The quality and bias assessment were designed by the authors. The quality assessment was based on components that the authors found important for this subject (studies about identification methods in healthcare). The bias assessment was a small assessment where only a few types of biases were included. This meant both the quality and bias assessments were not standardized assessments.

4.3. Contribution and Future Research

There are many reviews about specific types of identification methods such as RFID [7]. However, little research has been done on a broader range of technical solutions for real-time person identification available for hospital application already implemented elsewhere. A few recommendations can be made based on the current results in light of the earlier named project that initiated this study. As of the publication of this paper, an initial design for the system mentioned in the introduction has been delivered. In this case, passive RFID in the form of NFC cards has been chosen as the preferred identification method.

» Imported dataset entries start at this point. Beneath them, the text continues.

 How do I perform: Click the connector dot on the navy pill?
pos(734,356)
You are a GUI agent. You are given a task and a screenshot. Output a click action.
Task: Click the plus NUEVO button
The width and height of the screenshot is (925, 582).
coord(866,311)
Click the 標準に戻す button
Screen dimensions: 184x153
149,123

This choice was encouraged by the fact that this technique was already available in the hospital for which the system was intended. Furthermore, some legal issues weighted strongly against the use of biometric identification, not even accounting for costs and fluctuating accuracy. Concerning costs, this was a strong argument against active RFID in this specific use case. Active tags would have to be purchased and maintained for a pool of 200 healthcare workers for the single purpose of checking into the trauma room. Lastly, US and IR were left out of consideration as they appeared experimental and lacked documentation. Of course, every choice will be very context bound. However, strong recommendations can be made to observe data privacy laws of one’s country, as well as personnel opinion and cost benefit considerations. The results of this review could now be used as a guideline to choose a type of identification method for multiple medical applications, such as the trauma room stated in the Introduction. It is important to notice that this review reported the identification of both personnel and patients (Table 1). For further research, it is useful to answer the same question with a different approach. It would be advisable to create two search queries: (a) for the different techniques tested or implemented in a medical setting and (b) to find the technical specifications and the outcome measures for the techniques in (a). This could result in a better and more complete overview of all the outcome measures. Additionally, it would be advisable to include techniques that are applicable in medical settings even though they have not been tested or implemented.

5. Conclusions

In this systematic review, a variety of real-time person identification techniques in healthcare setting were found in the included studies. Although most of these studies were about active RFID tags, there were also studies about identification using passive or unspecified RFID tags, US, IR, facial, fingerprint, and iris recognition. RFID was mostly seen in hospitals in well developed countries, while biometrics were mostly seen in a global health setting. Substantial information was found about the accuracy, costs, and usability of active RFID; however, privacy and user safety were characteristics that were underrepresented in the results. Furthermore, a considerable amount of information was found about the accuracy, usability, and response time of biometric systems, including facial, fingerprint, and iris recognition. Little information was available for IR or US techniques and passive RFID tags.

To conclude, active RFID systems are already widely used in hospital settings. Therefore, much information can be found in the literature on this topic. Other techniques are still developing and have not been implemented or tested in hospital settings as much. This review provides an overview of real-time person identification systems that are already implemented or tested in hospital settings.